Hoang,
I think you have 2 issues here. First, you are sending alarm messages before you can be sure the restart actually failed (because there are more lines to process). Second, your clear alarm message is not suppressing with the other alarm message.
Alarm messages only suppress into a single alarm when they either have
identical message text or a common suppression key. Since you are not using a suppression key in your script, both alarm messages would have to match for them to suppress but do not because of the "OK" on the clear message. The automatic suppression based on message text is not very useful for clear messages, since you normally want the clear to be at least a little different. I would recommend a suppression key for your script. In that case, the script would look more like this:
local svr_name = "PLSPS5_1"
buf = action.command
("D:\\WIT\\Commands\\Restart\\plink.exe -v -i
D:\\WIT\\jobs\\wit\\.ssh2\\nanimbus5-rsa-key-1024-20080513-x86.ppk
-batch aiadm@ds11 /www/PLSPS5_1/BOUNCESERVER 2>&1")
supp_key = "nasscript/bounceserver/"..svr_name
for i=1,#buf do
if buf == "Server sent command exit status 0" then
nimbus.alarm(1, "AutoRestart "..svr_name.." OK", supp_key)
printf("Successful Restart of "..svr_name)
else
nimbus.alarm(4, "AutoRestart "..svr_name.." FAILED", supp_key)
printf("Failed to Restart "..svr_name)
printf("Take a look into this Restart ASAP")
end
end
Of course, this would not completely solve your problem yet. This would generate 2 alarms. The first would clear after several repeats, and the second would not clear because there is a non-matching line after the matching line. I think you are looking for something more like this:
local svr_name = "PLSPS5_1"
buf = action.command
("D:\\WIT\\Commands\\Restart\\plink.exe -v -i
D:\\WIT\\jobs\\wit\\.ssh2\\nanimbus5-rsa-key-1024-20080513-x86.ppk
-batch aiadm@ds11 /www/PLSPS5_1/BOUNCESERVER 2>&1")
successful = false
supp_key = "nasscript/bounceserver/"..svr_name
for i=1,#buf do
if buf == "Server sent command exit status 0" then
nimbus.alarm(1, "AutoRestart "..svr_name.." OK", supp_key)
printf("Successful Restart of "..svr_name)
successful = true
break
end
end
if not successful then
nimbus.alarm(4, "AutoRestart "..svr_name.." FAILED", supp_key)
printf("Failed to Restart "..svr_name)
printf("Take a look into this Restart ASAP")
end
This should only generate an alarm if the success message is completely missing from the output. Another alternative is to generate an alarm every time the script needs to restart the server but then clear the alarm when it succeeds. This could be useful if you wanted to have the option of finding these in the alarm history later.

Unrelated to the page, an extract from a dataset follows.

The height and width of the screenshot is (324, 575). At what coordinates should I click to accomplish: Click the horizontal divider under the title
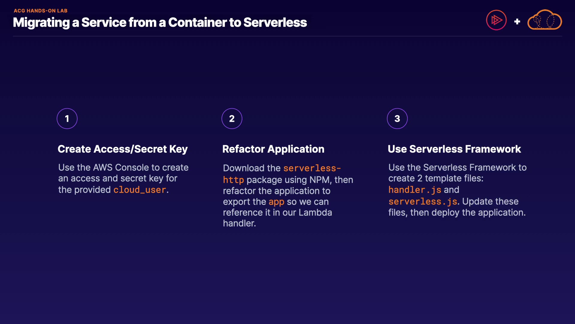click(x=288, y=36)
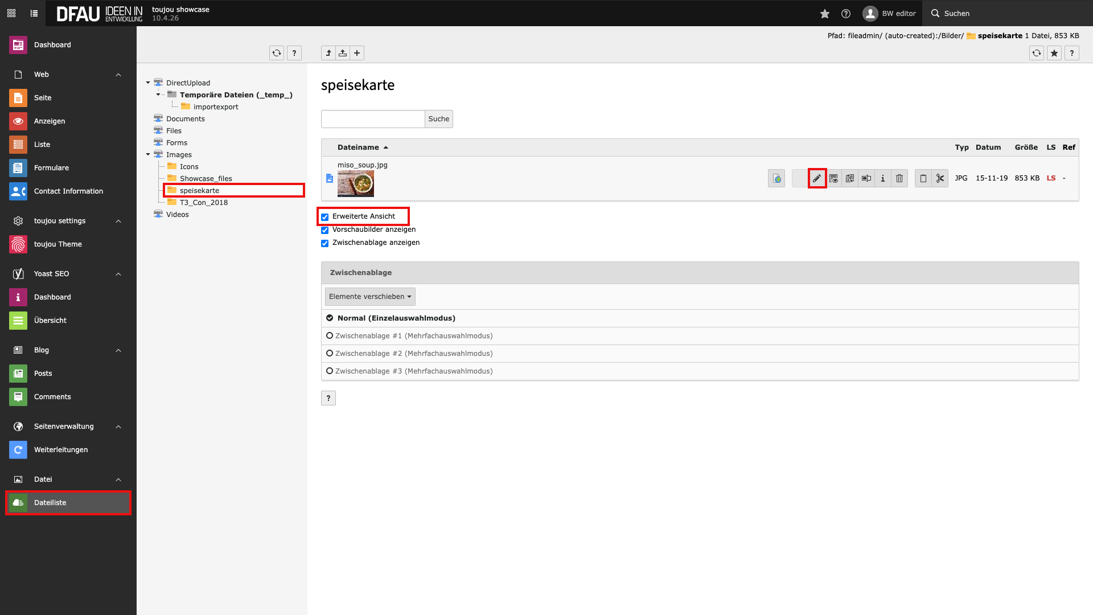Click the new folder plus icon
The height and width of the screenshot is (615, 1093).
point(357,53)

That could be done like this:
local svr_name = "PLSPS5_1"
supp_key = "nasscript/bounceserver/"..svr_name
nimbus.alarm(4, svr_name.." requires restart", supp_key)
buf = action.command
("D:\\WIT\\Commands\\Restart\\plink.exe -v -i
D:\\WIT\\jobs\\wit\\.ssh2\\nanimbus5-rsa-key-1024-20080513-x86.ppk
-batch aiadm@ds11 /www/PLSPS5_1/BOUNCESERVER 2>&1")
successful = false
for i=1,#buf do
if buf == "Server sent command exit status 0" then
nimbus.alarm(1, "AutoRestart "..svr_name.." OK", supp_key)
printf("Successful Restart of "..svr_name)
successful = true
break
end
end
Either of these 2 options should leave you with an open alarm if the restart fails, but they get there different ways. The 2nd option would be a bad idea if the alarm message would prompt someone to take immediate action, since the script is still trying a restart for a little while after creating the alarm.
Regards,
Keith